[Dataset]
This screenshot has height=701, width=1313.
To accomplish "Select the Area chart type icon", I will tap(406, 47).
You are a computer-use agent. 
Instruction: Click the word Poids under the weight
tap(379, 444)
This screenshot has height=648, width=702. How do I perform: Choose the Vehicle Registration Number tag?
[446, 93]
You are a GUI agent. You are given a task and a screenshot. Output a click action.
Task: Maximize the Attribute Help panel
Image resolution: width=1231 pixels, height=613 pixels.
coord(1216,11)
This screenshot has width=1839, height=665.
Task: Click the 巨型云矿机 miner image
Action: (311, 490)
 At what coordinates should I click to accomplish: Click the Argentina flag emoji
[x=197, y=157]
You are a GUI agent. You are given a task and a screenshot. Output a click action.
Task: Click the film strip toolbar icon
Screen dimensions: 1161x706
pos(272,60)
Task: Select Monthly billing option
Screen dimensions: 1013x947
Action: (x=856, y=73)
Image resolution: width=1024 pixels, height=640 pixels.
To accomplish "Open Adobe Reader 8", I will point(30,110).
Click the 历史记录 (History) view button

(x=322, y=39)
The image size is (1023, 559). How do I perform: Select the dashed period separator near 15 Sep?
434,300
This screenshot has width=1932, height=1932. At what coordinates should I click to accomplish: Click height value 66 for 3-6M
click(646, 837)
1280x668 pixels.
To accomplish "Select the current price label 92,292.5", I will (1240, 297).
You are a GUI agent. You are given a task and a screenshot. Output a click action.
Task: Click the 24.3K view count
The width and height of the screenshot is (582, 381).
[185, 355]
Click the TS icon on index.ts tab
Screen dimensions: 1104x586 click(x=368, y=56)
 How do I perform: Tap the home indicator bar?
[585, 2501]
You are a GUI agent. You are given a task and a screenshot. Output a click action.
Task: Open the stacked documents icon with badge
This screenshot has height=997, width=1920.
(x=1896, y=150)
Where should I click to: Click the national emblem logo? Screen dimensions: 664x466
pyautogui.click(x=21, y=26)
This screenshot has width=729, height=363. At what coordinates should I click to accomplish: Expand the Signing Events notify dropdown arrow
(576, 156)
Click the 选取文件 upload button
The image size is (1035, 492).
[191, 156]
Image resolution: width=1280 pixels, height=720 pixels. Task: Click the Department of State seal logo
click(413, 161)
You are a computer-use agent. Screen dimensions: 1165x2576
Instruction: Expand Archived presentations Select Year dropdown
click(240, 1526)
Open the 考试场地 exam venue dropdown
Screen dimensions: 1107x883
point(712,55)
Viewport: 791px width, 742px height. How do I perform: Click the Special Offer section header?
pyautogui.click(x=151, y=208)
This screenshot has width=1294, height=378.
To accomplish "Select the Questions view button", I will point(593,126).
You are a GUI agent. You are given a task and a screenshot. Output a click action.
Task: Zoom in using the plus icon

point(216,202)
[/Dataset]
**What is needed**. The whole listing above should be copied out exactly, line by line.

**Exercise answer**.
This screenshot has height=701, width=1313.
To accomplish "Select the Area chart type icon", I will tap(406, 47).
You are a computer-use agent. 
Instruction: Click the word Poids under the weight
tap(379, 444)
This screenshot has height=648, width=702. How do I perform: Choose the Vehicle Registration Number tag?
[446, 93]
You are a GUI agent. You are given a task and a screenshot. Output a click action.
Task: Maximize the Attribute Help panel
Image resolution: width=1231 pixels, height=613 pixels.
coord(1216,11)
This screenshot has width=1839, height=665.
Task: Click the 巨型云矿机 miner image
Action: (311, 490)
 At what coordinates should I click to accomplish: Click the Argentina flag emoji
[x=197, y=157]
You are a GUI agent. You are given a task and a screenshot. Output a click action.
Task: Click the film strip toolbar icon
Screen dimensions: 1161x706
pos(272,60)
Task: Select Monthly billing option
Screen dimensions: 1013x947
Action: (x=856, y=73)
Image resolution: width=1024 pixels, height=640 pixels.
To accomplish "Open Adobe Reader 8", I will point(30,110).
Click the 历史记录 (History) view button

(x=322, y=39)
The image size is (1023, 559). How do I perform: Select the dashed period separator near 15 Sep?
434,300
This screenshot has width=1932, height=1932. At what coordinates should I click to accomplish: Click height value 66 for 3-6M
click(646, 837)
1280x668 pixels.
To accomplish "Select the current price label 92,292.5", I will (1240, 297).
You are a GUI agent. You are given a task and a screenshot. Output a click action.
Task: Click the 24.3K view count
The width and height of the screenshot is (582, 381).
[185, 355]
Click the TS icon on index.ts tab
Screen dimensions: 1104x586 click(x=368, y=56)
 How do I perform: Tap the home indicator bar?
[585, 2501]
You are a GUI agent. You are given a task and a screenshot. Output a click action.
Task: Open the stacked documents icon with badge
This screenshot has height=997, width=1920.
(x=1896, y=150)
Where should I click to: Click the national emblem logo? Screen dimensions: 664x466
pyautogui.click(x=21, y=26)
This screenshot has width=729, height=363. At what coordinates should I click to accomplish: Expand the Signing Events notify dropdown arrow
(576, 156)
Click the 选取文件 upload button
The image size is (1035, 492).
[191, 156]
Image resolution: width=1280 pixels, height=720 pixels. Task: Click the Department of State seal logo
click(413, 161)
You are a computer-use agent. Screen dimensions: 1165x2576
Instruction: Expand Archived presentations Select Year dropdown
click(240, 1526)
Open the 考试场地 exam venue dropdown
Screen dimensions: 1107x883
point(712,55)
Viewport: 791px width, 742px height. How do I perform: Click the Special Offer section header?
pyautogui.click(x=151, y=208)
This screenshot has width=1294, height=378.
To accomplish "Select the Questions view button", I will point(593,126).
You are a GUI agent. You are given a task and a screenshot. Output a click action.
Task: Zoom in using the plus icon

point(216,202)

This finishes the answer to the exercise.